Cada fin de semana las ciudades vascas se acercan más, se van haciendo una siendo distintas. Es una buena lección de los ciudadanos hacer de nuestra comunidad una única para disfrutarla entre todos. Era ésta la intención o el discurso de algún político de gobiernos vascos pasados. Hubo y hay todavía otros muchos que se empeñan en lo contrario, en desunir, distanciar y hasta insultar y atemorizar. Pero el tiempo, las ciudades y los ciudadanos han dado ya la bienvenida a los vascos que llegan de fuera. Aquel viejo y pueril orgullo mal entendido de enfrentar a una ciudad con otra se está rompiendo. Bilbao, San Sebastián y Vitoria, sin ir más lejos, se llenan cada fin de semana de los que antes se denominaban forasteros, por no decir forajidos, y que ahora son forjadores y copartícipes de la belleza y del disfrute de cada capital. Lo esperábamos, porque son tres ciudades que enamoran de flechazo; te las llevas cuando te vas y te las ganas de nuevo cuando regresas.

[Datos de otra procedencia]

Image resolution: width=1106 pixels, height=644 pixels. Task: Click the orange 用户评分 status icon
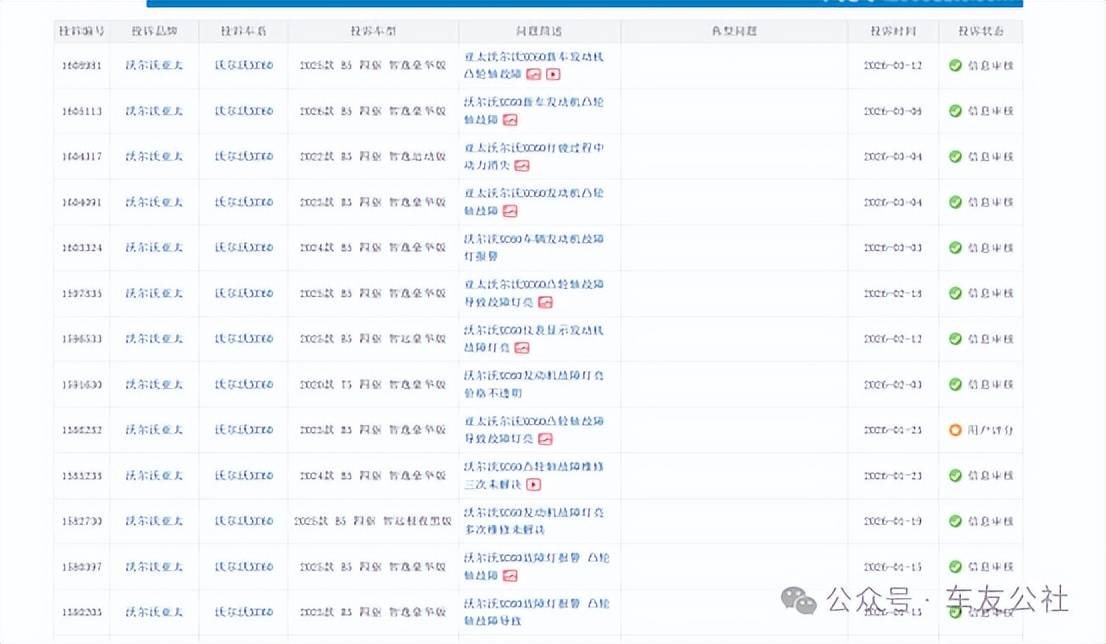coord(955,430)
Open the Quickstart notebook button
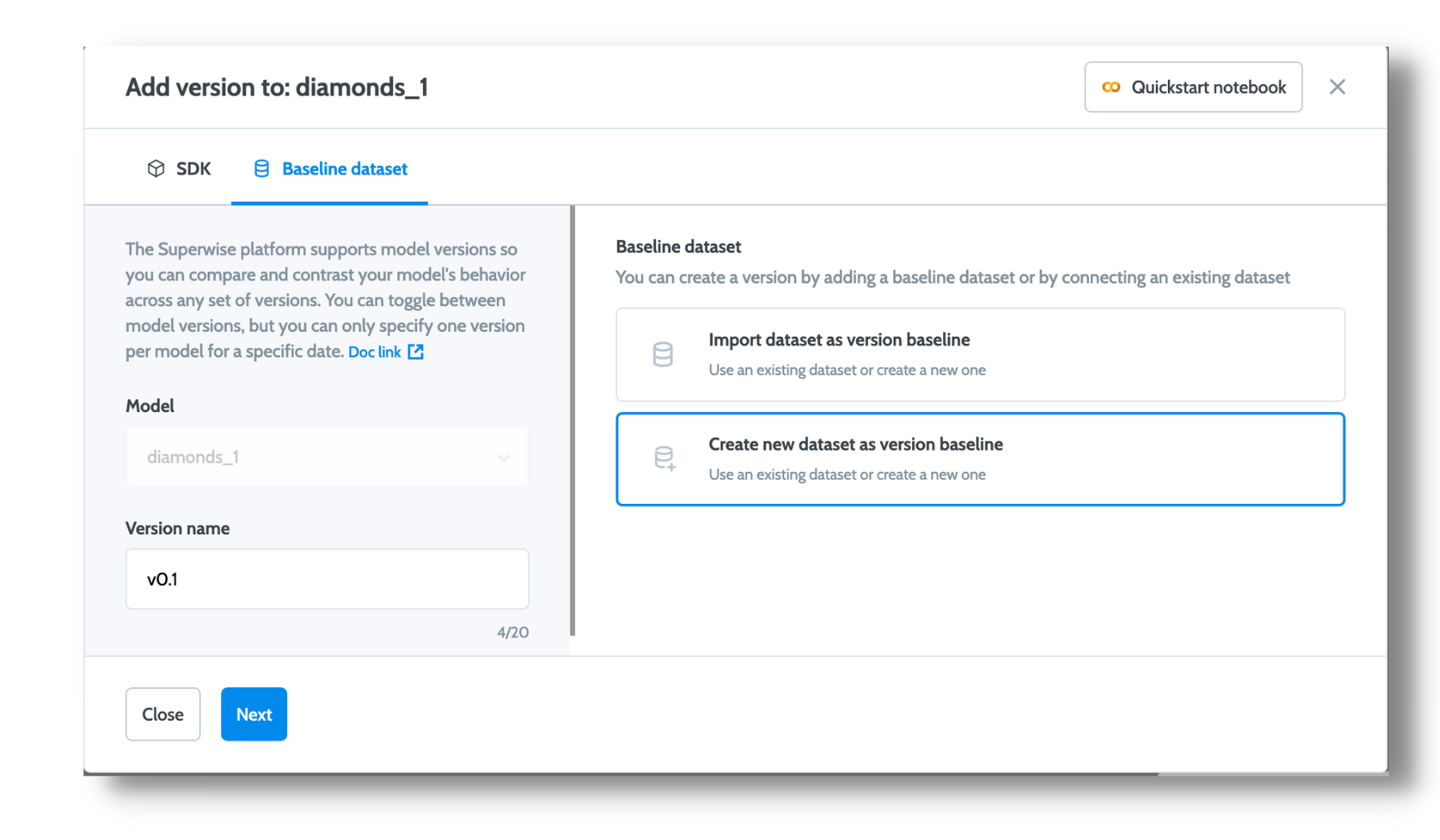Viewport: 1440px width, 840px height. 1193,87
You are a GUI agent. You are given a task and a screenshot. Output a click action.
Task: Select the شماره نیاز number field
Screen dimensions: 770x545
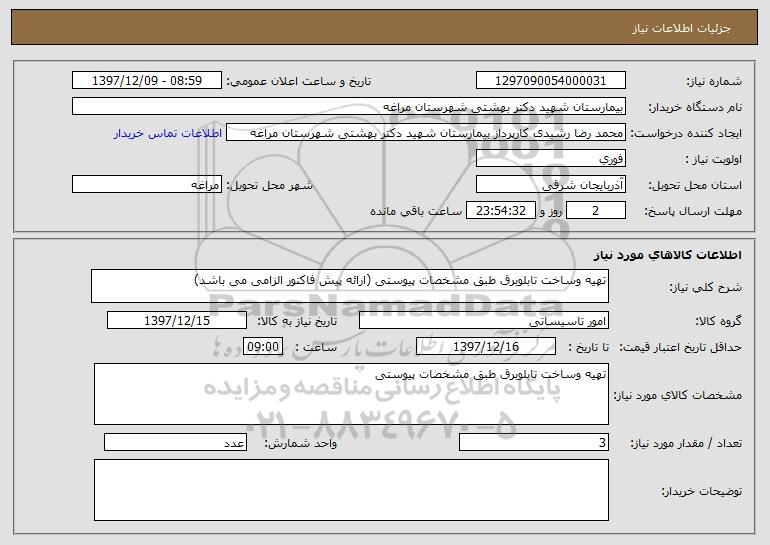(551, 80)
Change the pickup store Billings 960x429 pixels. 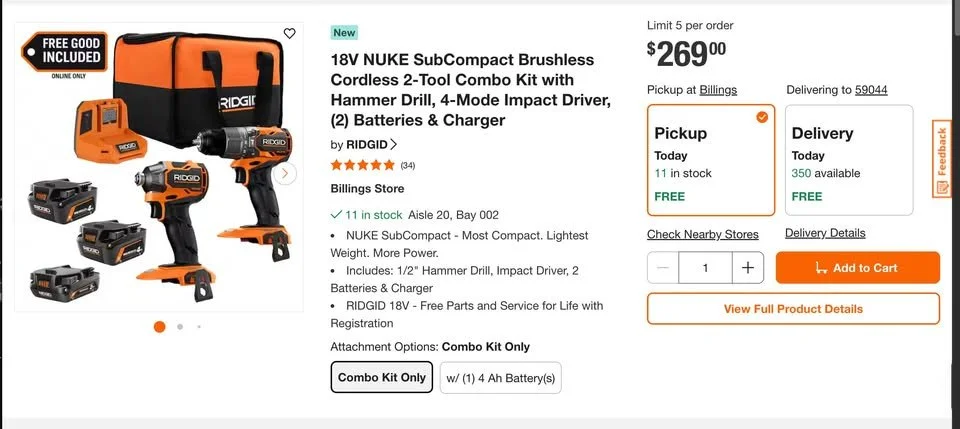(x=718, y=90)
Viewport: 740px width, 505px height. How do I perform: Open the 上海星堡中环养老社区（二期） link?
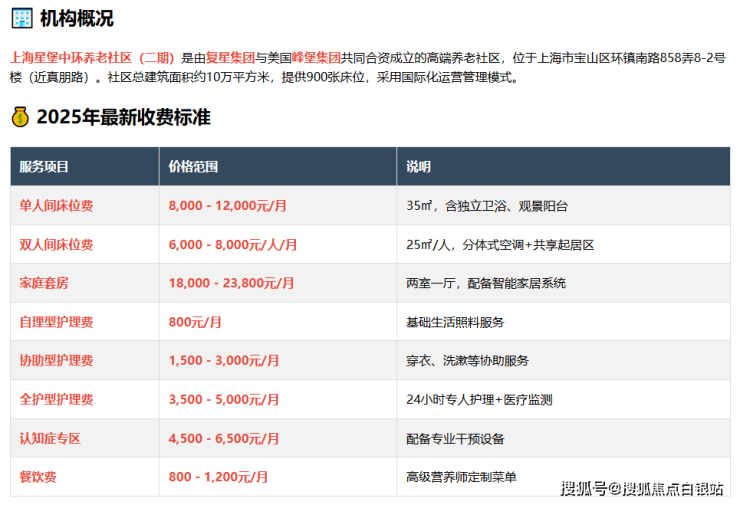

Vitoria, la ateniense con rincones únicos y escenarios de Aldecoa, la almendra con reservas de otros tiempos y edades medias, de diversos mundos y épocas; con unos edificios, paseos y campas que supuran naturaleza, destreza y serenidad. Bilbao, con todo el mundo en villa cantada por Unamuno, entre colinas o montes, cruzada por puentes y entrecruzadas calles, encontrando el Bilbao de ahora que es el de siempre, pero limpio y rehabilitado, mirando de frente y sin vergüenza a la Ría y extendiéndose metro a metro, entre estaciones, hasta el mar de Getxo, puerto de Santurtzi o ría de Plentzia. Y San Sebastián, de perfiles novecentistas parisinos, pero con mar y Urumea, con concha e isla, con playas y también cubos. Mas bella que nunca, fascinante como ciudad, como paisaje y como mundo, que se deja besar las manos y la cara, o, como escribía Celaya: ciudad que besa y que te besa.

Paseamos por cada una de ellas, hechas las tres para cruzar el paso entre casas bien distintas, pero alineadas, entre bulevares, avenidas, paseos que se alargan al llegar la tarde y se acortan por las noches. En cualquiera de ellas, al vasco que acude se le hace corto el día y hace suyo, hermoso, el fin de semana.